Predicting Synthesizability and Mechanical Properties of High-Entropy Borides through First-Principles and Machine Learning Simulations
ORAL
Abstract
High-entropy borides (HEBs) with superior mechanical properties are promising candidates for extreme-environment applications. Here, we study the synthesizability of hexagonal five-metal HEBs (with period 4-6 transition metals) by computing their entropy formation ability (EFA) descriptors using density functional theory (DFT) calculations. We also train machine learning (ML) models using compositional features for additional data analysis and EFA target prediction. Additionally, we employ DFT calculations with special quasi-random structure (SQS) supercells to evaluate the HEB mechanical properties, including bulk and shear moduli, as well as hardness. A comparison of our simulations to experimental results will be discussed.
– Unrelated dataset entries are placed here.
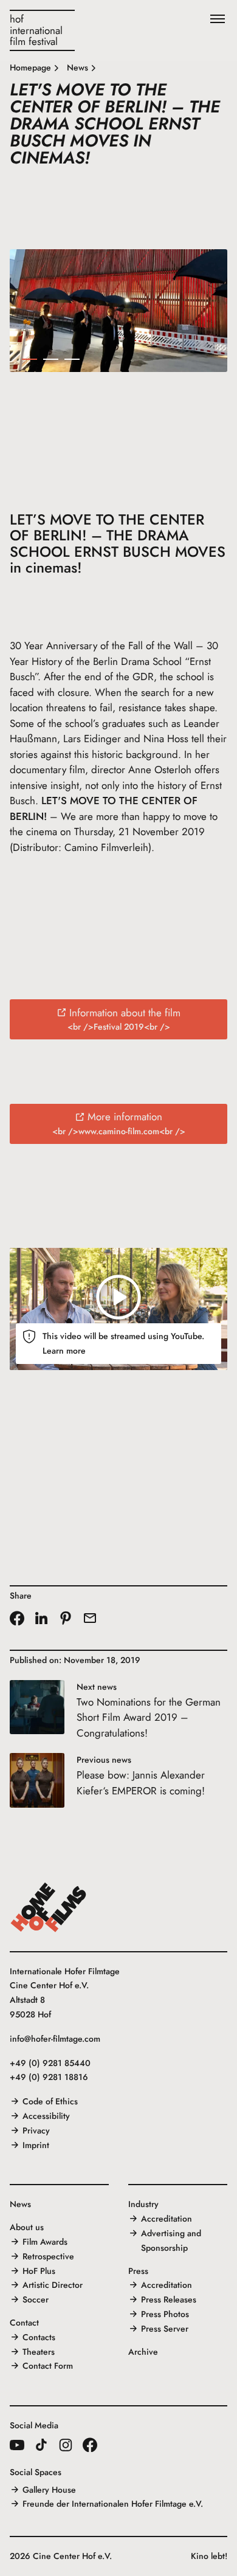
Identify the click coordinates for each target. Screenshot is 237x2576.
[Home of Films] (49, 1907)
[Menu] (217, 19)
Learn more (64, 1351)
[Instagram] (65, 2444)
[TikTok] (41, 2444)
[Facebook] (90, 2444)
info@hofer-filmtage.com (55, 2039)
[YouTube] (17, 2444)
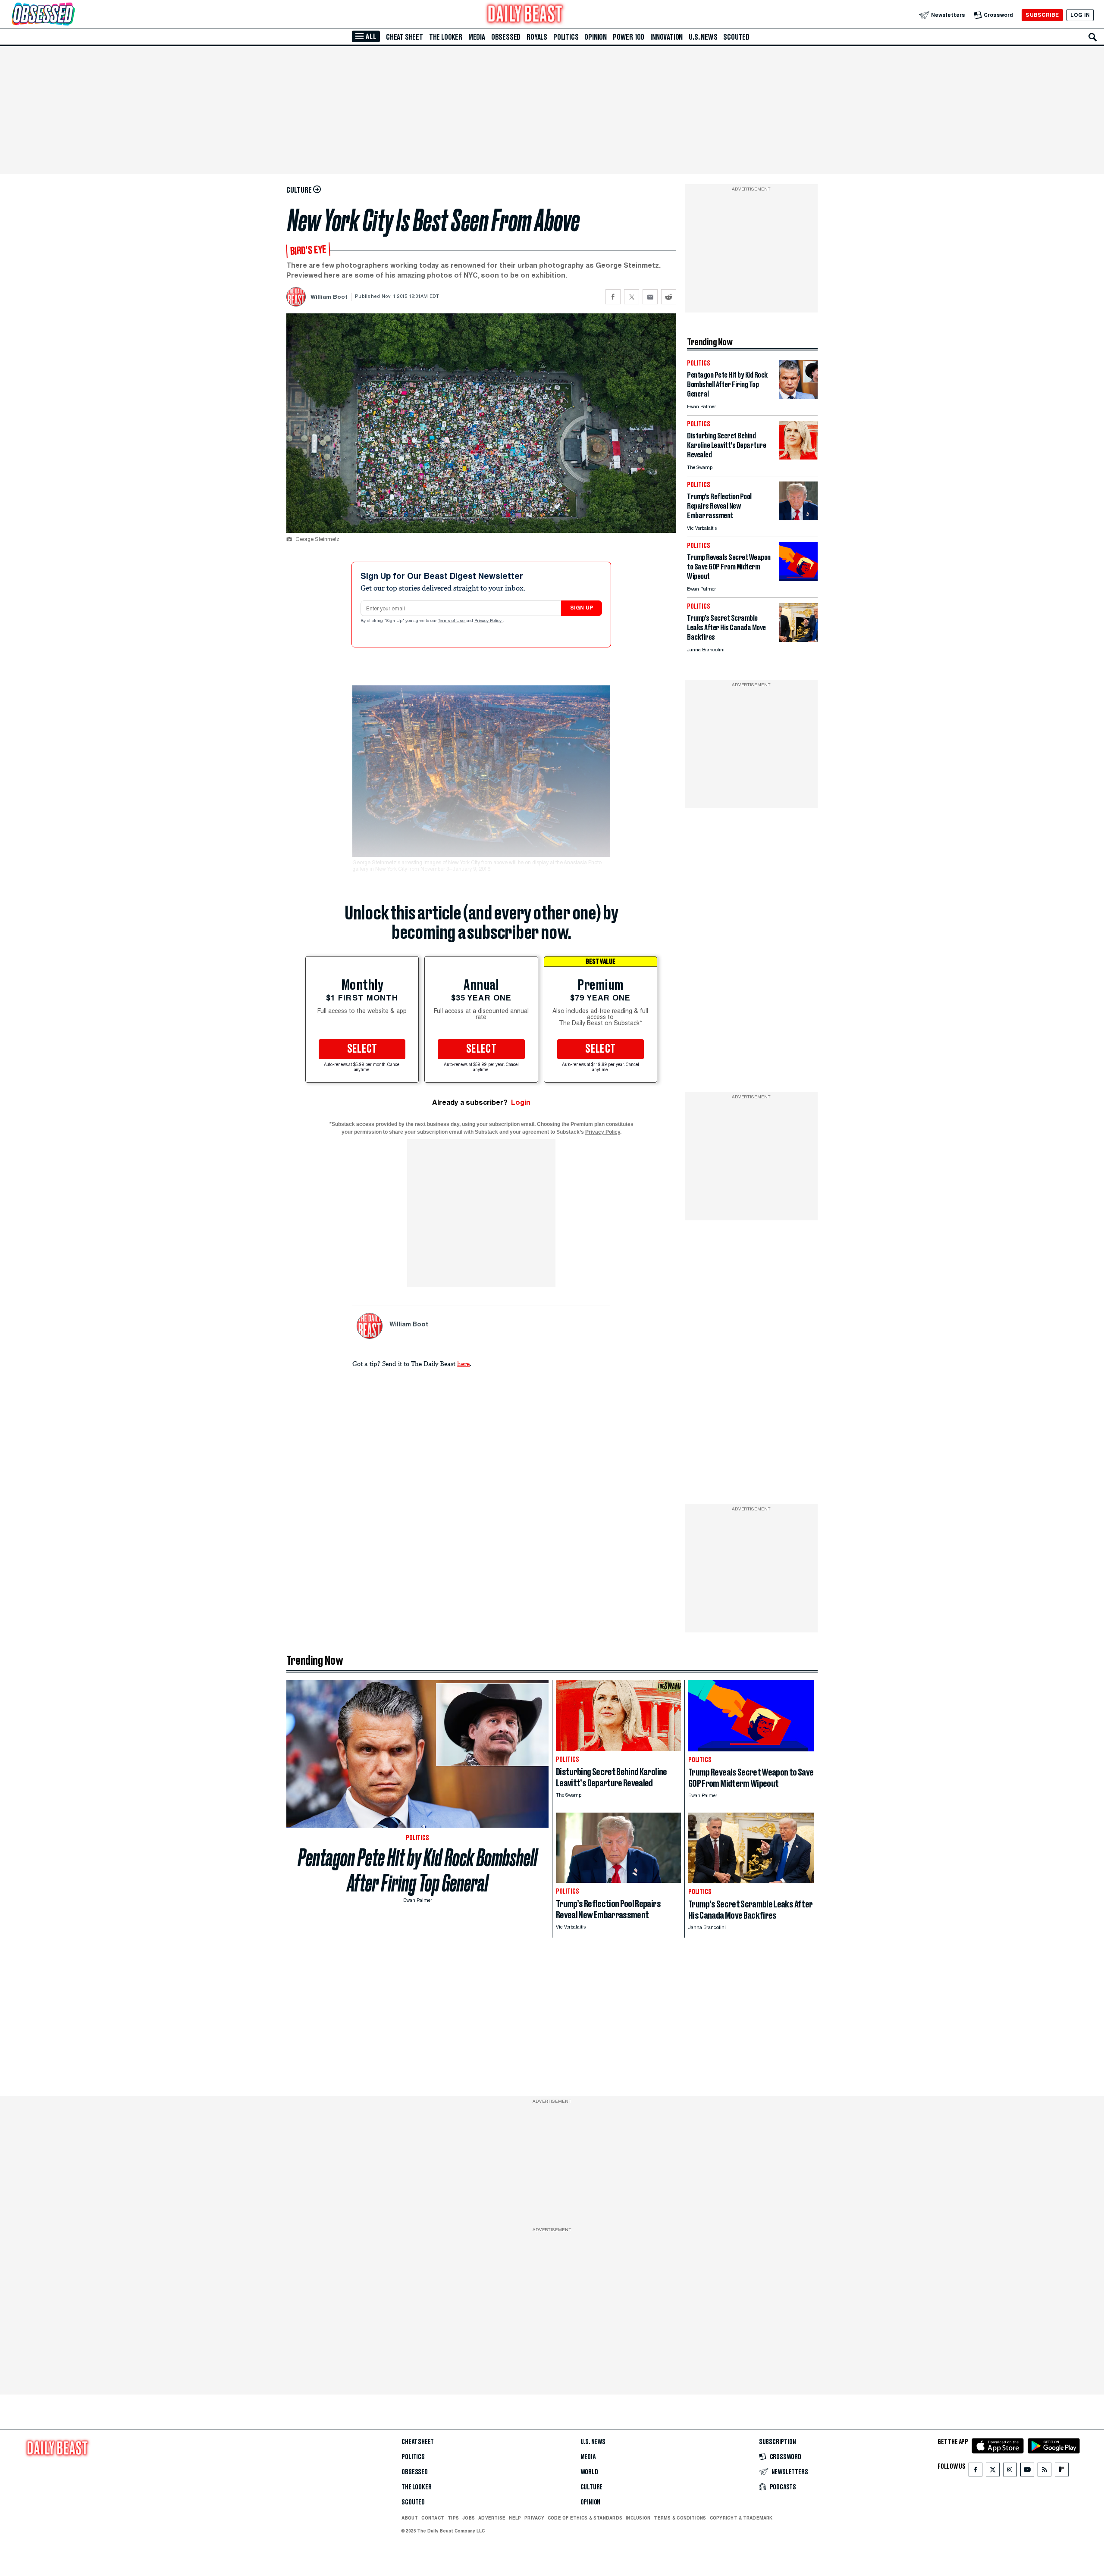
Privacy (534, 2517)
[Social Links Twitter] (993, 2471)
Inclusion (638, 2517)
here (463, 1363)
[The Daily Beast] (525, 15)
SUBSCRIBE (1042, 15)
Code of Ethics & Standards (585, 2517)
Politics (565, 37)
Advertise (491, 2517)
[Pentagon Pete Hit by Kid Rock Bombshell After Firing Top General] (798, 396)
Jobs (468, 2517)
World (589, 2472)
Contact (432, 2517)
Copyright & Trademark (741, 2517)
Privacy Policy (488, 621)
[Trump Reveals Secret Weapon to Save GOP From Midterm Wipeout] (798, 578)
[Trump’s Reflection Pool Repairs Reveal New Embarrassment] (798, 518)
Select (362, 1049)
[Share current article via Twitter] (631, 296)
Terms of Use (452, 621)
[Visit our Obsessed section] (70, 15)
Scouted (736, 37)
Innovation (666, 37)
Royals (537, 37)
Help (515, 2517)
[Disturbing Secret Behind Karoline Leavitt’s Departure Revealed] (798, 457)
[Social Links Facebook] (975, 2471)
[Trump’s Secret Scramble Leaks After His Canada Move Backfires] (798, 639)
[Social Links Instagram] (1010, 2471)
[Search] (1092, 37)
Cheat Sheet (404, 37)
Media (476, 37)
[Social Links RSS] (1044, 2471)
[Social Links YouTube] (1027, 2471)
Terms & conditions (680, 2517)
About (409, 2517)
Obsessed (506, 37)
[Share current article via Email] (650, 296)
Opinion (595, 37)
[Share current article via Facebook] (613, 296)
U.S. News (703, 37)
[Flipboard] (1061, 2471)
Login (520, 1102)
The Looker (445, 37)
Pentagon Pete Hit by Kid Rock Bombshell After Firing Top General (417, 1870)
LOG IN (1080, 15)
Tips (453, 2517)
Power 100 (628, 37)
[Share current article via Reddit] (668, 296)
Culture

Our study, combining first-principles and ML simulations, provides a framework for identifying HEBs with optimal synthesizability and superior mechanical properties, helping to accelerate the discovery of novel high-entropy materials for applications in extreme conditions.
*This work is supported by the National Science Foundation (NSF) Awards No. DMR-2203112, DMR-2116564, and OIA-2148653. L.M. is supported by the NASA-Alabama Space Grant Consortium (ASGC) Training Grant 90NSSC20M0044. The calculations were performed on the Frontera computing system at the Texas Advanced Computing Center made possible by NSF Award No. OAC-1818253.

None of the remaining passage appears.